Because of our shallow MSM, nobody in the US knew (or cared) about what they were doing.
Our troops were accomplishing great things, with minimal investment.
You had to read the British, Russian or Arab press to get details & differing analyses.
Why weren't MSNBC & CNN giving us daily updates on the progress of our forces at war, rather than 24/7 legal babble ?
Well you don't really think the reason they aren't covering it is the Mueller probe was "in the way", do you? How many Americans can find Syria on a map?

1 in 1000? Maybe?

The media has also moved on from Trumpcare (are rates still going up?----yep), the Immigration Reform Bill, the Immigration Caravan, and about a dozen other things.

Remember how everyone was pretending to be freaked out about Ebola, and it was "cured" just 100 cc's of "Election is now over" in 2014? :lol:

This is what our media does.
old salt wrote:Thanks for making it a (R) vs (D) FoxNation thing & politicizing this forum too, & making my point.
It didn't become a story on it's own merit -- until it became (in the US MSM) a part of the Trump chaos narrative.
Yes! So why are you yelling at me for pointing this out? I"m THRILLED we're leaving. Attaboy, Trump. I'm not being political...the rest of the country is!
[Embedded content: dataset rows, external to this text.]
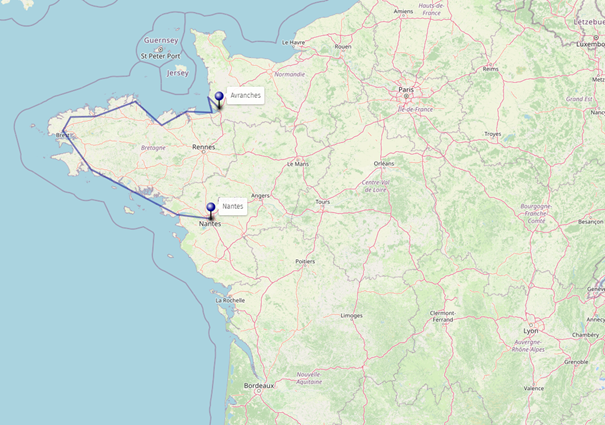Click the blue pin marker at Nantes
Screen dimensions: 605x425
(211, 212)
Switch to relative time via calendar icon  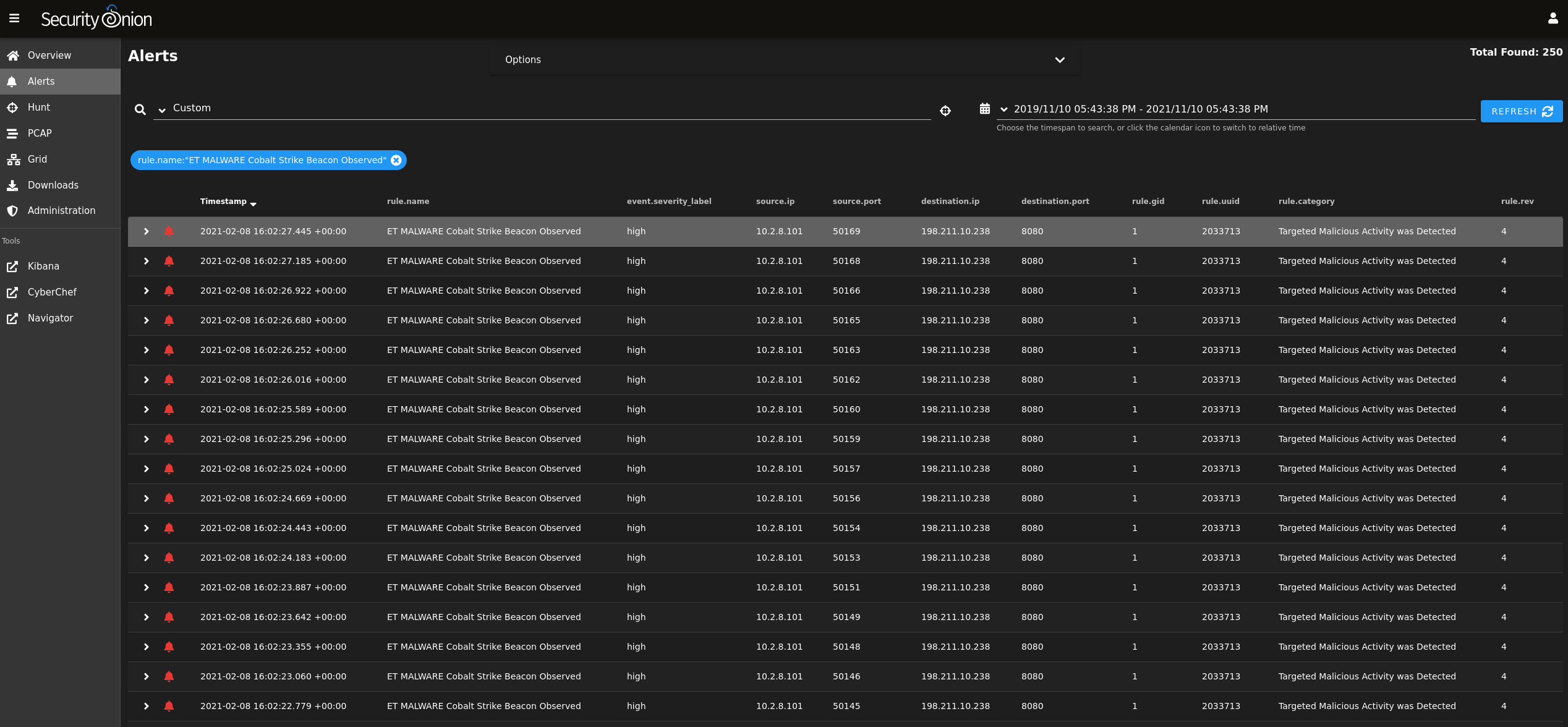pos(985,109)
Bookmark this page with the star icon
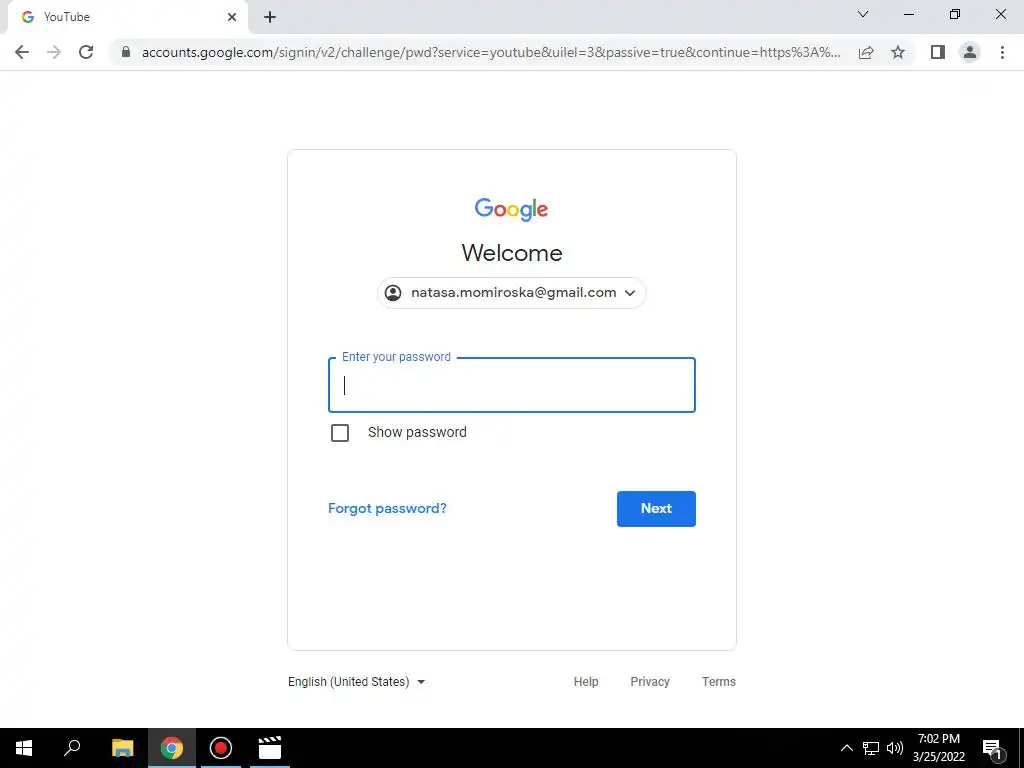Image resolution: width=1024 pixels, height=768 pixels. 898,52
For two years, not a peep in US media about Afghanistan, Iraq or Syria. Fox News is 100% free to discuss it. Why didn't they?

You know why. Don't blame me for telling you it's D's and R's when I'm right. Or do you have another explanation as to why liberals aren't overjoyed we're pulling out of a warzone in Syria, and are instead blaming Trump for doing it wrong? Cut me some slack. I'm not bringing politics to this thread...I'm bringing facts. ;)

(I'll be careful to avoid this tack in the future on this thread, I promise...it's just frustrating, don't you think?)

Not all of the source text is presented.